- Born: Matthew Spacie January 19, 1967 (age 59) United Kingdom
- Education: Nottingham Trent University; State University of New York;
- Occupations: Social entrepreneur, Humanitarian
- Years active: 1986–present
- Known for: Founder of Magic Bus
- Board member of: DASRA
- Spouse: Ashima Narain
- Children: 3
- Awards: Elected for Ashoka Fellowship; Member of the British Empire;
- Website: Matthew Spacie bio at Magic Bus

= Matthew Spacie =

British entrepreneur and humanitarian (born 1967)

Matthew Spacie (born 19 January 1967) is India-based British entrepreneur, humanitarian, and a former international rugby player. Matthew is the co-founder of Cleartrip, a global online travel company. He is also the former chief operating officer (COO) of the travel group, Cox & Kings Ltd. He is the founder of Magic Bus (also known as the Magic Bus India Foundation), a non-governmental organisation working with children and youth taking them from childhood to livelihood. Magic Bus has 3 million young people in its programmes from some of the most impoverished backgrounds and has placed nearly 500,000 young people in sustainable employment making it one of the worlds largest livelihood non-profits in the world. Magic Bus has nearly 4,000 full time staff in six countries.

He has been accorded numerous accolades including Member of the Order of the British Empire and Business Standard Social Entrepreneur of the Year 2018.

==Career==
Born to an Army father in Cyprus, Matthew is a British citizen and currently lives in Mumbai, India, with his family. He attended boarding school in the United Kingdom. He first came to India in 1986 at the age of nineteen and worked as a volunteer with Mother Teresa's Missionaries of Charity organisation in Calcutta when he was just out of college.

Matthew returned to the UK, to pursue graduate studies in BA Humanities at the Nottingham Trent University and New York State University. Following his graduation and a number of management positions in the UK, Matthew was posted to India in 1996, as the chief operating officer of the travel group Cox & Kings Ltd. During his time at Cox & Kings, Matthew played rugby for the Indian national team and was awarded international rugby caps for India and playing in the World Cup Qualifiers in 2001. He spent much of his spare time practicing rugby at the Bombay Gymkhana. Outside his club, he observed a group of boys, hanging around its premises, watching the game with interest. He invited them into the club and began coaching them.

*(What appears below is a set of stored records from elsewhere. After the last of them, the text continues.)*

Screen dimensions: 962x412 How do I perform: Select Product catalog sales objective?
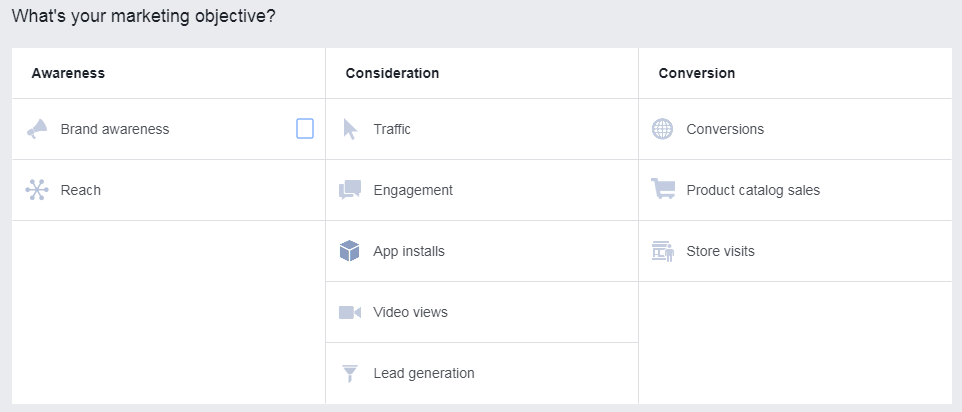pos(753,190)
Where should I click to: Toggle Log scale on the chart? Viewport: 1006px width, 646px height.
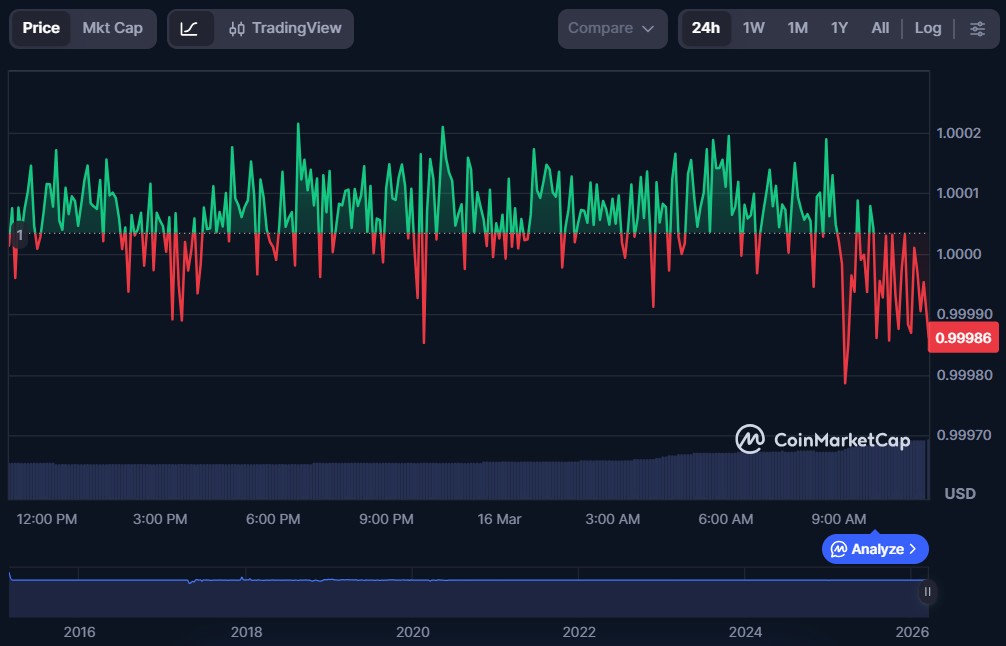(x=927, y=28)
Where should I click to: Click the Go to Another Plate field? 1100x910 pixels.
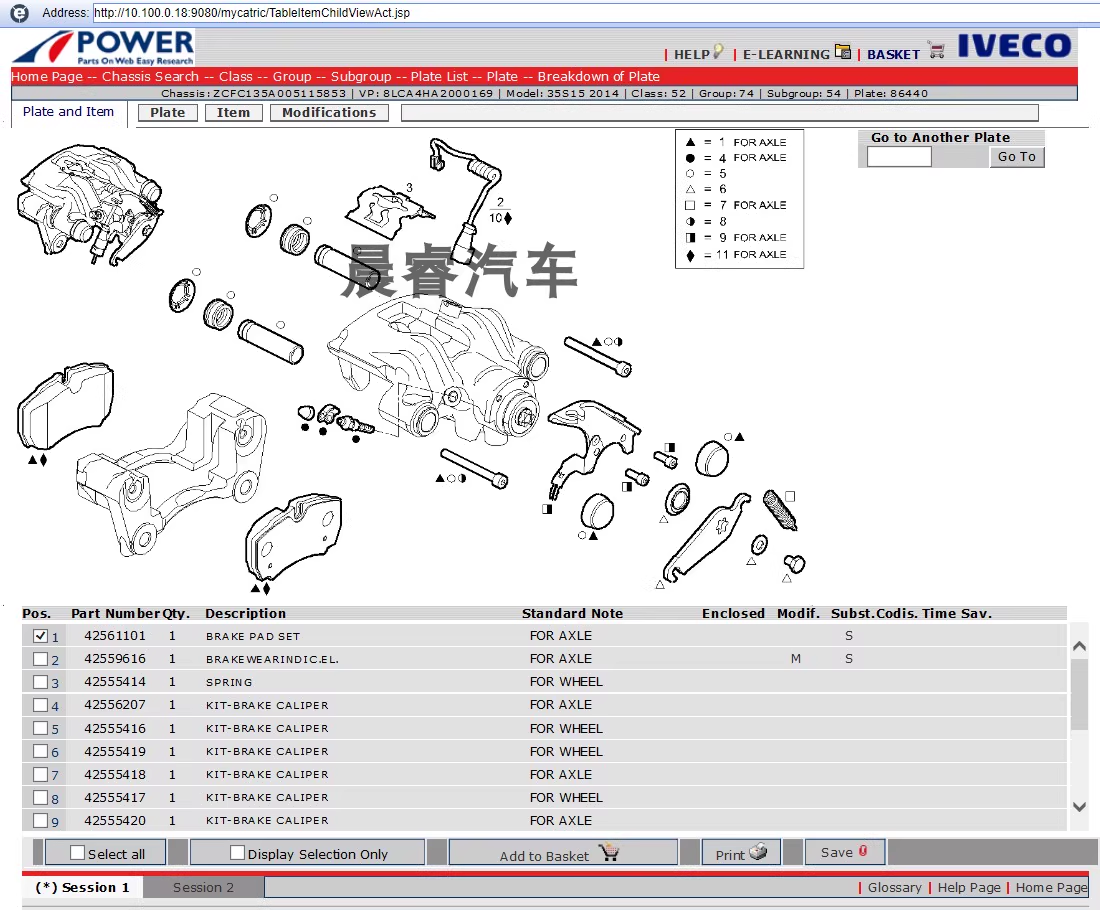tap(898, 157)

In 1999, Matthew founded Magic Bus with a group of street and slum-dwelling children from Mumbai. It was an opportunity for these children to engage in sports as a momentary relief from their day-to-day challenges. In 2001, Matthew resigned his job at Cox & Kings to focus full time on Magic Bus. He teamed up with an NGO named Akanksha with the intention of providing children a weekend break away from the difficulties of their everyday lives. Every fortnight he hired a bus taking the rugby boys to mentor younger children from local NGOs, to a hill station or the beach. The children started calling this the Magic Bus. At an early stage Matthew saw that using sport and good local mentors to intervene and influence young vulnerable people was an effective way to change behavior and move people from poverty.

Magic Bus is one of the largest non profits in India that leads the fight against poverty. Since its inception in 1999, Magic Bus has transformed the lives of more than six million children and young people and helped them move out of poverty through its childhood to livelihood programme. Magic Bus has 3 million young people in its programmes from some of the most impoverished backgrounds and has placed nearly 500,000 young people in sustainable employment making it one of the worlds largest livelihood non-profits in the world. Magic Bus has nearly 4,000 full time staff in six countries.

In 2006, Matthew co-founded Cleartrip which is an online travel company rendering services across the globe.

Matthew was on the Global Advisory Boards of Etihad Airlines and currently sits on the board of DASRA.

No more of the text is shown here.